* _WORK INSTRUCTION_
Each line of the listing below that includes "value" must be copied.
□ □ □ □ □
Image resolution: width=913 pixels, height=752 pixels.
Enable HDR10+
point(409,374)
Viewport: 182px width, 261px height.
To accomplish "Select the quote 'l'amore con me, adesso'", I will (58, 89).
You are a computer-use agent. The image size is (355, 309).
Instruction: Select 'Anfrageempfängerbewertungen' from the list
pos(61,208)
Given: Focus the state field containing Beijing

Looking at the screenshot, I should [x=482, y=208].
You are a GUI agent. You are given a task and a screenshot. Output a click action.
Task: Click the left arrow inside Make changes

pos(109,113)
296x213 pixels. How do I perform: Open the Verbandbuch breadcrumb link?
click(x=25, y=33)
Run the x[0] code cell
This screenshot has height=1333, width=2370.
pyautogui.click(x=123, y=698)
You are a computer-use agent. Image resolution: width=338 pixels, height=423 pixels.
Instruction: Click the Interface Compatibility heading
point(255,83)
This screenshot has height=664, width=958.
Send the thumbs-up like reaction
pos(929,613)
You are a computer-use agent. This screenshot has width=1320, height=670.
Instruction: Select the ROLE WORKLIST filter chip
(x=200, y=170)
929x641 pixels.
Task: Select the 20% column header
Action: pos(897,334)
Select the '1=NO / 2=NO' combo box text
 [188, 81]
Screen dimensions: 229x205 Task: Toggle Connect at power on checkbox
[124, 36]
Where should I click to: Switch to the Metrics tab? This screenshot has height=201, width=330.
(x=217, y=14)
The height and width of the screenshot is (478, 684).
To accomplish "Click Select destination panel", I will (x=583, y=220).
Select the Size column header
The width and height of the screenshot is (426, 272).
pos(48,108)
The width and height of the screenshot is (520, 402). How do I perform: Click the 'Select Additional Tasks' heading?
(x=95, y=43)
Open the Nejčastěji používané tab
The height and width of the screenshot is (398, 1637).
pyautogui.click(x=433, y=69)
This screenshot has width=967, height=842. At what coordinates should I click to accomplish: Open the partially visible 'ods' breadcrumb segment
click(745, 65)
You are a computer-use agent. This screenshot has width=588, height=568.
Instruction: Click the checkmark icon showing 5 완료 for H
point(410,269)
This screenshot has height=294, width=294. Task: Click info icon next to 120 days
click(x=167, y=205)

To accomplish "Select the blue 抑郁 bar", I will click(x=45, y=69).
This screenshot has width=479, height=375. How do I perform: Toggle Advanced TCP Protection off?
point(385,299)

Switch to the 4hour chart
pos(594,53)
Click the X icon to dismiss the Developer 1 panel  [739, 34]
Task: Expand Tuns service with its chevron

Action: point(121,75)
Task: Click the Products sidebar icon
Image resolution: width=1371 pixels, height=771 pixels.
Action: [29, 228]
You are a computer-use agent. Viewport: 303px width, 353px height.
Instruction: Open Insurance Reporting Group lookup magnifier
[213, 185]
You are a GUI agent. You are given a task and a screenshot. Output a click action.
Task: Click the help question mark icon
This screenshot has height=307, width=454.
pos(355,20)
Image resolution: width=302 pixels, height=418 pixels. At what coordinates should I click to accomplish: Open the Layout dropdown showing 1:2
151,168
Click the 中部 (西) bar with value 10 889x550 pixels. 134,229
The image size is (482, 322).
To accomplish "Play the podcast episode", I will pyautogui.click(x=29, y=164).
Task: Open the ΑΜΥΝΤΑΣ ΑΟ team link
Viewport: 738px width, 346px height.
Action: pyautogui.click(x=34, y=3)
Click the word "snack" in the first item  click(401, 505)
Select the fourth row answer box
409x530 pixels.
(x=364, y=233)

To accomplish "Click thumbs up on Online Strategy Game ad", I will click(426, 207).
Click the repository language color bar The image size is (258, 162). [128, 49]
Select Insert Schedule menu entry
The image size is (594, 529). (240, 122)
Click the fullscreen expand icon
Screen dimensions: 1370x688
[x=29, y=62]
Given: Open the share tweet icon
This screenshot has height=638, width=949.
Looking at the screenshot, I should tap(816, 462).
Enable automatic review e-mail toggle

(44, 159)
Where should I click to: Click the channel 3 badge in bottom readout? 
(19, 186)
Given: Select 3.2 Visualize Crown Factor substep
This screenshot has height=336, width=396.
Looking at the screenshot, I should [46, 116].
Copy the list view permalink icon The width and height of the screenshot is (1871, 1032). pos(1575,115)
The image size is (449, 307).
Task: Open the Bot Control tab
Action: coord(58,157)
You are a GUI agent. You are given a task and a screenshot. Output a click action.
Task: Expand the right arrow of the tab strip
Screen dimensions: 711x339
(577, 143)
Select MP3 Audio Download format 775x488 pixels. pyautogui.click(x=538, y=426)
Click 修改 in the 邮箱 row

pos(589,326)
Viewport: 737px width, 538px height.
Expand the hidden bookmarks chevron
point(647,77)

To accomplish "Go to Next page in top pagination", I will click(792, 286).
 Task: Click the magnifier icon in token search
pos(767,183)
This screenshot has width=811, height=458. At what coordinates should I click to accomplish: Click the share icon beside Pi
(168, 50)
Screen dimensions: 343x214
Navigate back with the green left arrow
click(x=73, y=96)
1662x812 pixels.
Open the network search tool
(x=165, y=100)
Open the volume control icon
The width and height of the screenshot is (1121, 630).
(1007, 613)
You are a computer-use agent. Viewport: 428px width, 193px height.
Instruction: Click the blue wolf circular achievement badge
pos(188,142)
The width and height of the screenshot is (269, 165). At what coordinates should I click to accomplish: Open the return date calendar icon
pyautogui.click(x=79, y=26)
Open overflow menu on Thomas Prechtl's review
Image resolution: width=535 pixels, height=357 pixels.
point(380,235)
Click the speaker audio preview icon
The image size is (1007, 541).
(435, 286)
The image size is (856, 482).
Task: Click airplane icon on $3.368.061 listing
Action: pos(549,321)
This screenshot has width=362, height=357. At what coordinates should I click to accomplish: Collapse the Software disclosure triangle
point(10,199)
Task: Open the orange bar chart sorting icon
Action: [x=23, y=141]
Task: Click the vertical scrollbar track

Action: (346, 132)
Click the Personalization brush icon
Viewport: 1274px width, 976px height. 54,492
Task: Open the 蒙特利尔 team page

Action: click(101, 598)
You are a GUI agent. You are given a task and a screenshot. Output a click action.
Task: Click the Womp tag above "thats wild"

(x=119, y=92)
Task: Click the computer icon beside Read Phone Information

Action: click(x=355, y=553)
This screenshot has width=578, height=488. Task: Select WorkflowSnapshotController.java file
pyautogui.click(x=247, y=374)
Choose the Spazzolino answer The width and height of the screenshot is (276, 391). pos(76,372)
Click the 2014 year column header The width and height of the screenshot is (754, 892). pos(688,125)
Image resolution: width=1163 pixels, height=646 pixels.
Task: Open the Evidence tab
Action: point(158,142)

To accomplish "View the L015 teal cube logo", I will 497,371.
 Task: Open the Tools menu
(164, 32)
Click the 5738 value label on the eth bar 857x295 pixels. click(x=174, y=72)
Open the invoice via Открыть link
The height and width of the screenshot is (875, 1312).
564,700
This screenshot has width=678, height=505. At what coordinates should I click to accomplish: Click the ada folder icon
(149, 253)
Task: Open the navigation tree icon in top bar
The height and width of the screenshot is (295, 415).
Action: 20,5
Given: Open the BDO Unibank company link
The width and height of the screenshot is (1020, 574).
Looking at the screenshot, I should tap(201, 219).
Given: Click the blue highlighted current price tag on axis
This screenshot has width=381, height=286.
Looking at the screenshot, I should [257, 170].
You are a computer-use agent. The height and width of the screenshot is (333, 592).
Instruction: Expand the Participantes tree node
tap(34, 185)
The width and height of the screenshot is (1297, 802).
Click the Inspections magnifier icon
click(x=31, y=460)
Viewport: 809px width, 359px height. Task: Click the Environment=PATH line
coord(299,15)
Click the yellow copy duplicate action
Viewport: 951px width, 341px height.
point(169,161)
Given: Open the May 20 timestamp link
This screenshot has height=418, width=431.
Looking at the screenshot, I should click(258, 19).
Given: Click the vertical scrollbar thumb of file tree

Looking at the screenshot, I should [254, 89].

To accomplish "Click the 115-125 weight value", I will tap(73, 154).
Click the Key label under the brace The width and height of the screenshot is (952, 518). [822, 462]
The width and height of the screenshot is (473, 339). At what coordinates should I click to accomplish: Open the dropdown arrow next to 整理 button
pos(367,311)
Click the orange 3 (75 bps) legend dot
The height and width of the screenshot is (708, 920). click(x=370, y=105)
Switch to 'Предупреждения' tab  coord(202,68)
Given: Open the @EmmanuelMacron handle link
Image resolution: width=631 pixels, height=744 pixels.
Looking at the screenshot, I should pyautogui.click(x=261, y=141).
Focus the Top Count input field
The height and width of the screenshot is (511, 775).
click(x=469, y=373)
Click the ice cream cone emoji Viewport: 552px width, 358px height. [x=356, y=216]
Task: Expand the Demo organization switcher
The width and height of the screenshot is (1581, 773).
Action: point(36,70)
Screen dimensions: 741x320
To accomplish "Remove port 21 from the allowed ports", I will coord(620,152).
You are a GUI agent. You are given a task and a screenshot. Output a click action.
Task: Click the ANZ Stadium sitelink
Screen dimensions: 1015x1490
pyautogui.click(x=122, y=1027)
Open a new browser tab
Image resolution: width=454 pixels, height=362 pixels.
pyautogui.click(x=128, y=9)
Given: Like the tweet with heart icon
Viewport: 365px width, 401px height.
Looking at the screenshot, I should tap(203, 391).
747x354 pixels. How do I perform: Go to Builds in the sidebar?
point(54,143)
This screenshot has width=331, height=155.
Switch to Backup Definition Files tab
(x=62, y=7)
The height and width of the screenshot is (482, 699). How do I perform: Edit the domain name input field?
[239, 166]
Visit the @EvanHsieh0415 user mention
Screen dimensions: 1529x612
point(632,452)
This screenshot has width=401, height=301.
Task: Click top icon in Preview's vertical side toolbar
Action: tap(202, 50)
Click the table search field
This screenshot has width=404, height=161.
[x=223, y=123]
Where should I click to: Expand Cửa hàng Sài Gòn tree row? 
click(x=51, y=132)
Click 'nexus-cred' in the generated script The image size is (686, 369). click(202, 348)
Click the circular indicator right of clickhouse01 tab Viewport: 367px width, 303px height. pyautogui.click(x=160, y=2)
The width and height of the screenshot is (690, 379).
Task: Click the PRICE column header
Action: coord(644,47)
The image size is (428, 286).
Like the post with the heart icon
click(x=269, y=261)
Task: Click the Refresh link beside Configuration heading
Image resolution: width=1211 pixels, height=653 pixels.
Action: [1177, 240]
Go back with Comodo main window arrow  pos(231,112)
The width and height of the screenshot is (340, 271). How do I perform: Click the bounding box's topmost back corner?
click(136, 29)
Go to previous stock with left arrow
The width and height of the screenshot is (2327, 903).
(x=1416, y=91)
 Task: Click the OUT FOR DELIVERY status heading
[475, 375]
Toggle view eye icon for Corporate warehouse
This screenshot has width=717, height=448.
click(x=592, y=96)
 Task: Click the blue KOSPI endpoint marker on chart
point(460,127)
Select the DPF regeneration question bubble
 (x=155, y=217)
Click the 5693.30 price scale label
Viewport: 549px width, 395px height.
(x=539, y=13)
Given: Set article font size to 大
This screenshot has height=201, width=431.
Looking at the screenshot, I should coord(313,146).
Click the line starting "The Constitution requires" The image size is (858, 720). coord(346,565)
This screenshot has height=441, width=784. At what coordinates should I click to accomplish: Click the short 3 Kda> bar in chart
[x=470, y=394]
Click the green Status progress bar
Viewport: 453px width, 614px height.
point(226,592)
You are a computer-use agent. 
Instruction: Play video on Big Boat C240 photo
□ □ □ □ □
* _ANSWER TO THIS PROBLEM_
Click the 中部 (西) bar with value 10 889x550 pixels. 134,229
Click the 5738 value label on the eth bar 857x295 pixels. click(x=174, y=72)
To accomplish "Click the 115-125 weight value", I will tap(73, 154).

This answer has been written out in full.